Today is a special day as we commemorate a significant step toward greater liberty and freedom. Juneteenth marks the moment when those who resisted freedom and emancipation were ultimately overcome and the promise of emancipation moved closer to reality. It is an important day to recognize the sacrafices and challenges of those who go back to the very beginning of our society but have not always been treated well.
Yet these struggles are not confined to the past. Many of the challenges associated with discrimination, hatred, racism, and other mistreatments rear their head from time to time in history up until modern times. While most may do what is right, those who do what is wrong are often given wink and nod justice and more victims are created. We are becoming sensitized to wrongdoing through narratives and victim blaming.

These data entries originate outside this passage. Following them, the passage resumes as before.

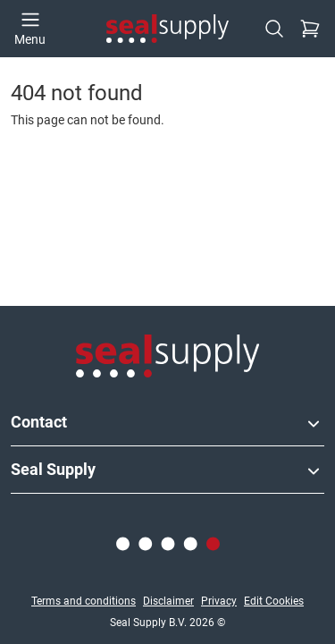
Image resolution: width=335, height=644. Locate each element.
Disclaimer (168, 601)
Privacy (219, 601)
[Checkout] (310, 29)
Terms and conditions (83, 601)
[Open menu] (29, 29)
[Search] (274, 29)
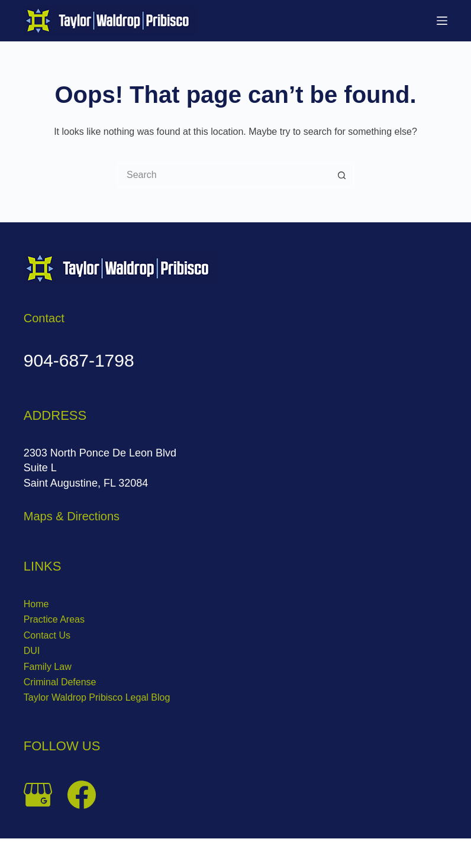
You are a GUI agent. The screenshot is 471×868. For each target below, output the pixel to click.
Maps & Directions (72, 516)
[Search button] (342, 175)
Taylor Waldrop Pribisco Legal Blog (97, 697)
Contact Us (47, 635)
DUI (32, 650)
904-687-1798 (79, 360)
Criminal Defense (60, 682)
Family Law (47, 666)
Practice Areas (54, 619)
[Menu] (442, 21)
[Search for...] (224, 175)
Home (36, 604)
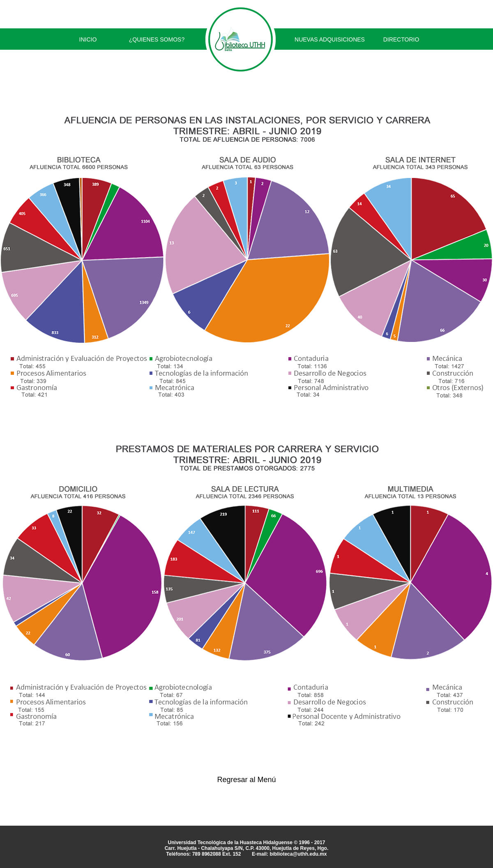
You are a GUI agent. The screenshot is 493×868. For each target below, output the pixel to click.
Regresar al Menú (246, 780)
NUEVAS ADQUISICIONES (329, 39)
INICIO (88, 39)
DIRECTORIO (401, 39)
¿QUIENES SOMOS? (157, 39)
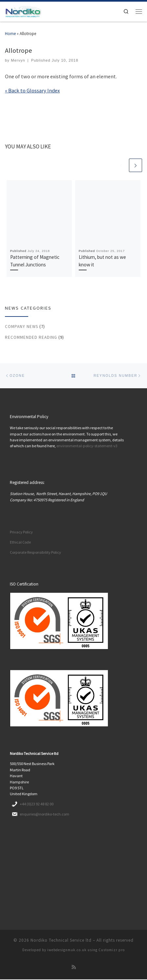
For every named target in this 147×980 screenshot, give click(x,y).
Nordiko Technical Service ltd (61, 940)
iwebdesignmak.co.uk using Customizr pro (86, 950)
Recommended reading (31, 337)
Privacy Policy (21, 533)
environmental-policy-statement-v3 (87, 446)
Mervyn (18, 60)
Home (10, 33)
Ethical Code (20, 542)
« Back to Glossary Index (32, 90)
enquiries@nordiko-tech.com (45, 814)
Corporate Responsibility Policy (35, 552)
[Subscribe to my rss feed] (74, 967)
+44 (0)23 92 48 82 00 (37, 804)
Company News (21, 327)
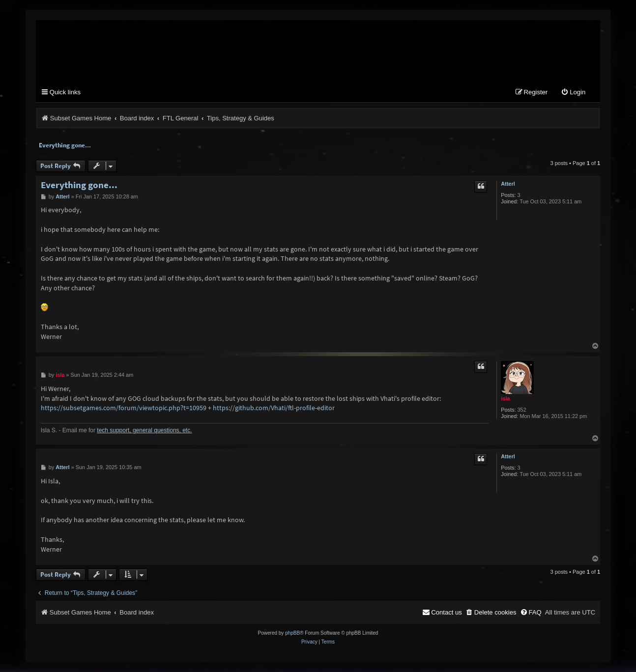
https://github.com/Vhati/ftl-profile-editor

The Allegory of the Clan, loosely modeled after Plato’s Allegory of the Cave, explores how systems that embrace corruption and exclusion can emerge within societies. It examines themes such as discrimination, abuse of authority, manipulation of vulnerable populations, reputational harm, secret agreements, retailiation against witnesses and whistleblowers, misuse of public resources, and the tendency of some groups to protect wrongdoing rather than correct it. When institutions fail to hold themselves accountable, trust erodes and injustice can become entrenched. If it is a trend, you have a problem no matter what the narrative provided may be.
The encouraging reality is that the overwhelming majority of officials and citizens strive to do what is right. Good people doing what they promised and upholding their social contracts. They have a value system that many millions of people agree with. Many stand up for fairness, justice, and the rule of law, but they often need support. These are people with noble value systems-moral conscious. Yet we still have this problem of victim dumping and rewarding bad behaviors in some cases. The higher laws don't seem to count where people want to gain something. There are few checks and balances.
Not all agree that all people have value and that law should be just and fair. Because those who undermine our values often create many victims we must challenge wrongdoing. There are places and times where people have intentionally harmed others and reward people most similar to themselves in values, skin color, religion, ideology, politics, etc. They allowed and rewarded open hate. So we strengthen our communities not by disengaging, but by participating—by encouraging those who act with integrity and reporting misconduct when it occurs (It may be ignored or undermined but you tried). As the saying goes, if you can't correct it, then you protect it.
We are all in this together. There are many people in the future that rely on our choices today and at this time in history. No politician, judge, official, or powerful individual should have the authority to underemine that which we we strove generation after generation. Every person possesses inherent worth and deserves equal protection under the law. When victims are silenced, targeted, and have no recourse there is a problem.
As a society, we can move forward by practicing civility, kindness, understanding, and mutual respect. By encouraging constructive behavior and holding destructive actions accountable, we help create communities and a society that are stronger, fairer, and more resilient. Juneteenth reminds us not only of how far we have come, but also of our ongoing responsibility to safeguard liberty, justice, and human dignity for all. Most importantly for the next generation.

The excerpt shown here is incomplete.